IOP Conf. Series: Earth and Environmental Science 1151 (2023) 012049
In the context of the aviation industry, discovering data stories is one of the topics that has been
researched as there is a fragment in the ecosystem, or a gap between the data scientists and the domain
experts in the industry [5]. It is important for the industry to investigate and extract data stories of the
aviation schedule, as well as identify the pattern of flight operations to help the operators understand the
current situation. One of the most significant issues is flight delays, as it is a performance indicator of
any transportation system.
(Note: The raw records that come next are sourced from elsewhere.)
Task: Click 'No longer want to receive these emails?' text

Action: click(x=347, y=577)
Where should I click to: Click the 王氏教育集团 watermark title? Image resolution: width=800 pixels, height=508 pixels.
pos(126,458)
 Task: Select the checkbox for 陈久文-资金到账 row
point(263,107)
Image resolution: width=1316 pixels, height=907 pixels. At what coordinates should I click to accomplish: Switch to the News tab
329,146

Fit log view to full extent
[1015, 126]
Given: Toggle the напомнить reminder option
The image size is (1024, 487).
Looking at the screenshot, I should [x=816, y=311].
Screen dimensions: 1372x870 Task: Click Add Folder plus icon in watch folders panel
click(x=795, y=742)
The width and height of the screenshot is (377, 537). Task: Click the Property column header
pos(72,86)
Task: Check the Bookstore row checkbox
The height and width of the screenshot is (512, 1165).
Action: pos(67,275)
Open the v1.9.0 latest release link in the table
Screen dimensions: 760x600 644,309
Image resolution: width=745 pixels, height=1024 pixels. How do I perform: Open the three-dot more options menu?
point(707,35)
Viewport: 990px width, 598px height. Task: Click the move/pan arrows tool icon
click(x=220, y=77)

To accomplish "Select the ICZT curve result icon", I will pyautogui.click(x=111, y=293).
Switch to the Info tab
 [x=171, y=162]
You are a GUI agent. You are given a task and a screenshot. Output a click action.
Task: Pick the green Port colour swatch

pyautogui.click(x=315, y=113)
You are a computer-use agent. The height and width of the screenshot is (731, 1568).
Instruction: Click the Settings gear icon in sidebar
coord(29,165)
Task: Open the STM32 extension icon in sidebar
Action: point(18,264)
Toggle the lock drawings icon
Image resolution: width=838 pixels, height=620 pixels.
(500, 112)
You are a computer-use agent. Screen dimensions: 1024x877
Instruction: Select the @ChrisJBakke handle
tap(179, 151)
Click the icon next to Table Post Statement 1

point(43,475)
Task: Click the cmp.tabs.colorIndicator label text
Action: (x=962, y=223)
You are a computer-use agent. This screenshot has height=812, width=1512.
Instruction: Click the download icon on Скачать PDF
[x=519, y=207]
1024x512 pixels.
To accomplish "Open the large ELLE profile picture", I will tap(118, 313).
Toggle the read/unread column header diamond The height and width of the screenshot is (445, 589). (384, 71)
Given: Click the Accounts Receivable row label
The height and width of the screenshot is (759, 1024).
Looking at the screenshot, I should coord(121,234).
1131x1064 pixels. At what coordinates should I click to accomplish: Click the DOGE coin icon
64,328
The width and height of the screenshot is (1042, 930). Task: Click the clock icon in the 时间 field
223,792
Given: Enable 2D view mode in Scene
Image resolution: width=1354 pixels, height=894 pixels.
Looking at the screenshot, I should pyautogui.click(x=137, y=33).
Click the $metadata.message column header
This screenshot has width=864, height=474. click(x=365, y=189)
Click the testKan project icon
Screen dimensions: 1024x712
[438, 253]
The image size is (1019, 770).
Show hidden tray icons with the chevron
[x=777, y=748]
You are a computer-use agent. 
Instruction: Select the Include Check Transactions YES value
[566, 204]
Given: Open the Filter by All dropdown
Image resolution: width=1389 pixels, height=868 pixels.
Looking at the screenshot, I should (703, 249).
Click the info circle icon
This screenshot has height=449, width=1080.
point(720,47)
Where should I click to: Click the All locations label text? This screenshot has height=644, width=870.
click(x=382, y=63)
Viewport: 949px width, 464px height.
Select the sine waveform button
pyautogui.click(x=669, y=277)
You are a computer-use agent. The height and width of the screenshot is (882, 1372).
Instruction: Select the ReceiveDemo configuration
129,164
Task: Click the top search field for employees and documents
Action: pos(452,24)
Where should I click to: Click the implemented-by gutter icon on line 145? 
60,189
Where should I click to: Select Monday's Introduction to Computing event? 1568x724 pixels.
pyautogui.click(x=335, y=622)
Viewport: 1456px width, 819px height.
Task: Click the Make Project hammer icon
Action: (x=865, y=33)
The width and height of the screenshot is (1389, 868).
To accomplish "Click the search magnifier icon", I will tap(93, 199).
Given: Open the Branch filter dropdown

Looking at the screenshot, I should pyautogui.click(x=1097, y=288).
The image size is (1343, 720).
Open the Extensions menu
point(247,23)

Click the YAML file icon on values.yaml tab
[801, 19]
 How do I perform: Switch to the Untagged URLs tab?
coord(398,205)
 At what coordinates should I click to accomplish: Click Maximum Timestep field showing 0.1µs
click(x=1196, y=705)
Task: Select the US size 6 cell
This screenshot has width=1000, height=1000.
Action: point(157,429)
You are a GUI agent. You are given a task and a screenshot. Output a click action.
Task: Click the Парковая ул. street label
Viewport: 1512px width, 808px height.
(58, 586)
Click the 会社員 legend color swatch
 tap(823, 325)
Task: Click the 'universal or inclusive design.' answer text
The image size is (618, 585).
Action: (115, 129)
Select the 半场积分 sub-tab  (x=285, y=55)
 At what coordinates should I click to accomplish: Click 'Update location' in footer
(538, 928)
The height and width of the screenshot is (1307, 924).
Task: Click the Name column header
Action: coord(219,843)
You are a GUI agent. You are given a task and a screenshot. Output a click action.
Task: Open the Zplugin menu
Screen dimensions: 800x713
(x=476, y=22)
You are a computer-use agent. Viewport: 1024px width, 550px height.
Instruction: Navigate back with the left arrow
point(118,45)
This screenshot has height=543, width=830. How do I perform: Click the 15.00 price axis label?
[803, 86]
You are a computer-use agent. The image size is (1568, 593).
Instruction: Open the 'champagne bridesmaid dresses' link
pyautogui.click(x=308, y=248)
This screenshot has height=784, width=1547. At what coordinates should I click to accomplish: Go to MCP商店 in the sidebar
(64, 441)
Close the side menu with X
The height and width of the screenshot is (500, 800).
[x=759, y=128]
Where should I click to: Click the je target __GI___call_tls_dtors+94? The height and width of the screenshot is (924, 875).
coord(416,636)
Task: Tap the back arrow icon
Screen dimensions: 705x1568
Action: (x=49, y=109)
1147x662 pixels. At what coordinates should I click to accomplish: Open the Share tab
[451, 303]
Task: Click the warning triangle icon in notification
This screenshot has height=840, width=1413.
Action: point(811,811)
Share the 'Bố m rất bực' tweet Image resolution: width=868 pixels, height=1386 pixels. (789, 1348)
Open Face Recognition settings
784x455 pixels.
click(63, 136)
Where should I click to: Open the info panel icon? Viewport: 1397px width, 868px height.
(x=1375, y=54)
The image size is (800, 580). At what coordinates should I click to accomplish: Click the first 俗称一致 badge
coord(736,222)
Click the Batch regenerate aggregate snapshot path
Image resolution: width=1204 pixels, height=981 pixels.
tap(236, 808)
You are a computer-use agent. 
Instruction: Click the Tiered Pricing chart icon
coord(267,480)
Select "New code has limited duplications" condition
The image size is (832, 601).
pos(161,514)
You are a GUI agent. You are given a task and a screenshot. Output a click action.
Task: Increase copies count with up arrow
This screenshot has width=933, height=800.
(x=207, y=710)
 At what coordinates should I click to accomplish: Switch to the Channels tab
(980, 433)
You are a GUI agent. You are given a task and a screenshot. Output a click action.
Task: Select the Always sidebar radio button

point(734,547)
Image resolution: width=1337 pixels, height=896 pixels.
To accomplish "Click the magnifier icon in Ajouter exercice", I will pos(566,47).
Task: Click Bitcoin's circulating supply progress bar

Notably, commercial aviation defines delay as the amount of time an aircraft
is running late or delayed [6]. The U.S. Department of Transportation reported that flight problems were
the highest category of the complaints received in June 2022, with 1,686 (28.8%) concerned with
cancellations, delays, or other deviations from airlines’ schedules [7]. This demonstrates how important
it is to analyse the flight delay and its causes.
In his work, Vishwakarma et al. mentioned that delays cause effects leading from passengers’
monetary value to dissatisfaction [8]. He analysed and stated that flight delays are caused by many
diverse factors, ranging from adverse weather conditions, technical problems, restrictions in air-traffic,
and many more. They used big data technologies like Hadoop MapReduce, Apache Hive, Apache Pig,
Hadoop Distributed File System (HDFS), and MySQL in the analysis. Results show that the effect of
bad weather has a major impact on flight delays. However, there was no data visualisation output shown
in the study. Another study by Kumar et al. [9] proposed a method that addressed flight delay prediction
that applied computational and machine learning approaches. Besides, they also presented a timeline of
major works that depicts the relationship between the factors of the flight delay. His work used some
visuals, but not in a dashboard interactive mode. Richard et al. [10] work on an expert system that acts
as an intelligent agent to interrogate past aircraft occurrences using a Fuzzy Logic System (FLS). The
expert system is presented graphically and interactively using AcciMaps. However, not much visual has
been assessed and discussed in his work. Other works have been reviewed [11,12,13], but work on
aviation datasets and dashboard development is extremely limited. Thus, this research represents an
effort to investigate and present the process of analyzing, designing, and developing a dashboard with
visuals related to aviation operations monitoring. To demonstrate the findings, this study proposes a
prototype that has been developed. To meet that purpose, the study's objectives are as follows: (i) to
identify, select, and prepare relevant attributes for aviation delay monitoring and causes; (ii) to design
visual objects to facilitate the data stories of the attributes; and (iii) to assess the dashboard's formative
functionality and usability of the data story.
This paper is organised and starts with an introduction (I) that covers the study background,
problem's definition, objectives, and related work. In Section 2, methods and materials (M) are
presented, followed by Section 3 that presents the result (R) and discussion (D). Concluding remarks
are in the final section, where future work is proposed. Within the dataset, the objective of data stories
that are intended to be obtained are: (i) the trend of scheduled flights and actual flights based on monthly;
the highest flight distribution by states; and the busiest airline; (ii) the pattern of the on-time, delayed,
and cancelled status of flights and the flight's punctuality based on the duration of delays during flight
departure and flight arrival; and (iii) identify the most likely causes of flight delay and reasons for flight
cancellation.
2. Methods and Material
This study consists of four steps. The following Figure 1 shows the overall steps. The first step was to
obtain the data from relevant sources, where technical skills such as MySQL are necessary to analyse
the data. The second step involved data examination, transformation, and preparation duties, where data
scrubbing, filtering, and sampling have been done. Corresponding to that, scrubbing data also includes
suggesting values for the missing data as well as deriving new attributes. The third stage comes
afterwards by exploring the data to get an overview of each attribute pattern. Different data types, such
as numerical data, categorical data, ordinal and nominal data, will require different treatments. An
Explanatory Data Analysis (EDA) technique has been implemented iteratively in steps 2 and 3 as it
helps to identify the pattern of data in each independent attribute. The fourth stage is the modelling of
the data story in the form of visual representation and arranging each of the objects on a dashboard.